(Records from a collection)
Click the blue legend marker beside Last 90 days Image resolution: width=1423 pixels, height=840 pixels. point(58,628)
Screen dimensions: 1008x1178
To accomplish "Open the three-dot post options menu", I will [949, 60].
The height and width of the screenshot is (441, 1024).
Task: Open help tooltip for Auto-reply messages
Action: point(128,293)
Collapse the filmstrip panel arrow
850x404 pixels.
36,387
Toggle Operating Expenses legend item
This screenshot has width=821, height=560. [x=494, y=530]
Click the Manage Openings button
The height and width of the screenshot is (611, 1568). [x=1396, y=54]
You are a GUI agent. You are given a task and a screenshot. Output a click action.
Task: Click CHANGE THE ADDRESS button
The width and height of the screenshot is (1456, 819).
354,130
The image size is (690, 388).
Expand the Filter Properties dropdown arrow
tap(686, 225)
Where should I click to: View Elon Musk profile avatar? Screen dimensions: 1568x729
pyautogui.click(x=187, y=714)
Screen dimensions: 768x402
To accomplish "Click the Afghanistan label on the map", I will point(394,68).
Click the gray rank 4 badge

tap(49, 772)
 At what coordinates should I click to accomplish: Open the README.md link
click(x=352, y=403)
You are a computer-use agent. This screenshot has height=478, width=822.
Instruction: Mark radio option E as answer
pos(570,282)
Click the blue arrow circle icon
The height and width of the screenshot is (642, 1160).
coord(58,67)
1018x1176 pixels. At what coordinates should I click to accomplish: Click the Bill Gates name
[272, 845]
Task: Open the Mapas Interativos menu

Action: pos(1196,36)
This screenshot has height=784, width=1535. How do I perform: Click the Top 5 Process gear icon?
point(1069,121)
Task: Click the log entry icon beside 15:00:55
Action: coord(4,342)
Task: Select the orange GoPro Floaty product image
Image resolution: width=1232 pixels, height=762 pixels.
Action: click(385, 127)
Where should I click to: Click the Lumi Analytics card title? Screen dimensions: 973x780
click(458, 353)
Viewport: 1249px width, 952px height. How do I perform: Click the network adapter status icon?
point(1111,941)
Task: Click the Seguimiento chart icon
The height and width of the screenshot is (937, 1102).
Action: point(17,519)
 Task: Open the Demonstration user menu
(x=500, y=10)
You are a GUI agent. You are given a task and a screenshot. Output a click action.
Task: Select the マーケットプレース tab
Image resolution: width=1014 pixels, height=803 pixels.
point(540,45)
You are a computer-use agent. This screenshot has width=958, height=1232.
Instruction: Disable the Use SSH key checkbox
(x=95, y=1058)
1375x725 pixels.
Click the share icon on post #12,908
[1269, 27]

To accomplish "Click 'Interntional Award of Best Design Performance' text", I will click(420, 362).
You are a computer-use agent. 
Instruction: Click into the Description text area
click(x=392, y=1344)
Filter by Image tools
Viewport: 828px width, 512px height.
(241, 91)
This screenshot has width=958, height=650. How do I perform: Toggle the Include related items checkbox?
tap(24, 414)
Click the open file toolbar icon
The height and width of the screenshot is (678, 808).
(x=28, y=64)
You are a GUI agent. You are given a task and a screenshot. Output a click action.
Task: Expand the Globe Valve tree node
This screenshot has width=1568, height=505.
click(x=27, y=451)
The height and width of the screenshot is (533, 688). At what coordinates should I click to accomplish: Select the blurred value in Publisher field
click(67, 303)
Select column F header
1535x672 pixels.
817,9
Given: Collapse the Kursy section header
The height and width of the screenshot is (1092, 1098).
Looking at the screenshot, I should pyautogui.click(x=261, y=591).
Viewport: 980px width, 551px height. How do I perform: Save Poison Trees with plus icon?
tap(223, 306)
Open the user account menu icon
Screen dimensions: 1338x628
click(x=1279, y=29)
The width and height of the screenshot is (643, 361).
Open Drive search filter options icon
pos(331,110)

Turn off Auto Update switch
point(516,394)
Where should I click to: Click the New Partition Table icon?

→ WORK TO COMPLETE:
All lines in the preceding records that hold the word "header" need to be copied.

→ EXERCISE SOLUTION:
Select column F header
Given: Collapse the Kursy section header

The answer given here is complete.